### WHAT IS EXPECTED
Please write out, word for word, the part of the listing that opens with the line containing "Click the chart" and closes with the line containing "click(101, 256)". Leave the pictures out of your answer.

Entries on target coordinates:
>>>

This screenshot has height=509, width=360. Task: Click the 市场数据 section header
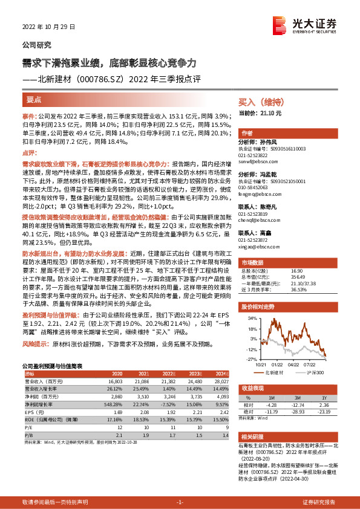point(253,263)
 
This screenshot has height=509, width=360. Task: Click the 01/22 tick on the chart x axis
point(277,364)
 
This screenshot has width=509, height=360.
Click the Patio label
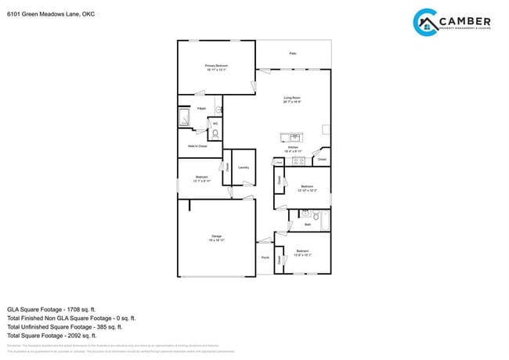pos(293,53)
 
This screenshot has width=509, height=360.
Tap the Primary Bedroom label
pos(216,66)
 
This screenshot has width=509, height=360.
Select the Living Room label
pos(292,98)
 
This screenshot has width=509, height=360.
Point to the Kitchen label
pos(292,147)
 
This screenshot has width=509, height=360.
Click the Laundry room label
pos(244,167)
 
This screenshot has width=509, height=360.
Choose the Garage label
pos(216,236)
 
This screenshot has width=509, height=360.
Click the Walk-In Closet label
pos(197,146)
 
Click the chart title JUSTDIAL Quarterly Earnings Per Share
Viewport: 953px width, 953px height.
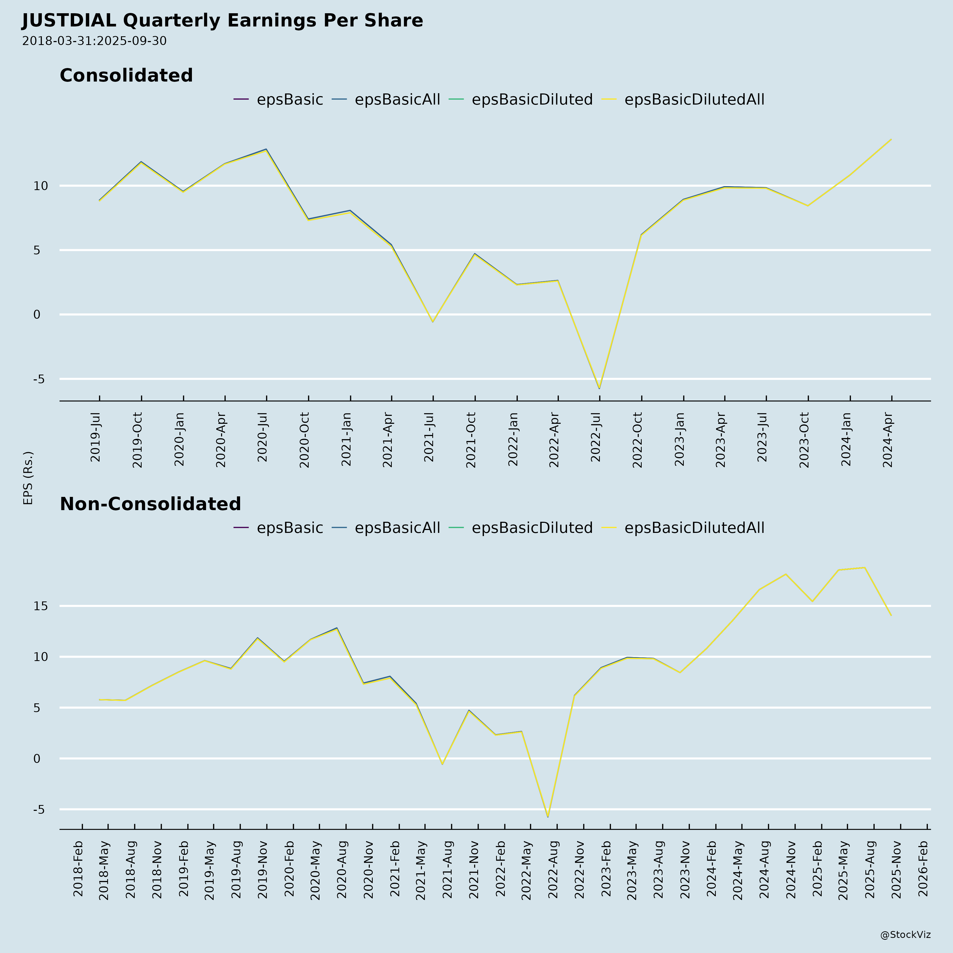pyautogui.click(x=222, y=21)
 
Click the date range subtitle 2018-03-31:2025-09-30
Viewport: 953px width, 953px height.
pyautogui.click(x=94, y=41)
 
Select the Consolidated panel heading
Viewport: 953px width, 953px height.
pyautogui.click(x=126, y=75)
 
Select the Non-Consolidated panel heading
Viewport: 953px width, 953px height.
pyautogui.click(x=150, y=504)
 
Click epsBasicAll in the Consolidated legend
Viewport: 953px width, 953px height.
pyautogui.click(x=397, y=100)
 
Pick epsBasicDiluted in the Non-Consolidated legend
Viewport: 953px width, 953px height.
pyautogui.click(x=532, y=528)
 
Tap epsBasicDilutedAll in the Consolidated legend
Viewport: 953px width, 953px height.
pyautogui.click(x=694, y=100)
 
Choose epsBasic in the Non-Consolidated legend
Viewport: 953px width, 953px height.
pyautogui.click(x=290, y=528)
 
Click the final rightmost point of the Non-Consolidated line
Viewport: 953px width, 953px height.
pyautogui.click(x=891, y=615)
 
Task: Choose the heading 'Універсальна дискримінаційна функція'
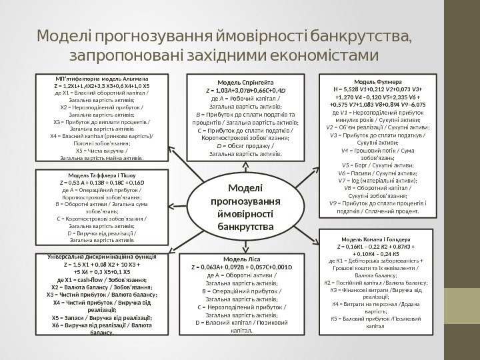click(101, 256)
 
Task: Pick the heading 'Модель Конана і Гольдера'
click(375, 238)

<<<

### RIGHT ANSWER
Click the chart title JUSTDIAL Quarterly Earnings Per Share
Viewport: 953px width, 953px height.
pyautogui.click(x=222, y=21)
 
Click the date range subtitle 2018-03-31:2025-09-30
Viewport: 953px width, 953px height.
pyautogui.click(x=94, y=41)
 
Select the Consolidated panel heading
Viewport: 953px width, 953px height.
pyautogui.click(x=126, y=75)
 
Select the Non-Consolidated panel heading
Viewport: 953px width, 953px height.
pyautogui.click(x=150, y=504)
 
Click epsBasicAll in the Consolidated legend
Viewport: 953px width, 953px height.
pyautogui.click(x=397, y=100)
 
Pick epsBasicDiluted in the Non-Consolidated legend
Viewport: 953px width, 953px height.
pyautogui.click(x=532, y=528)
 
Tap epsBasicDilutedAll in the Consolidated legend
Viewport: 953px width, 953px height.
pyautogui.click(x=694, y=100)
 
Choose epsBasic in the Non-Consolidated legend
Viewport: 953px width, 953px height.
pyautogui.click(x=290, y=528)
 
Click the final rightmost point of the Non-Consolidated line
Viewport: 953px width, 953px height.
pyautogui.click(x=891, y=615)
 
Task: Choose the heading 'Універсальна дискримінаційна функція'
click(101, 256)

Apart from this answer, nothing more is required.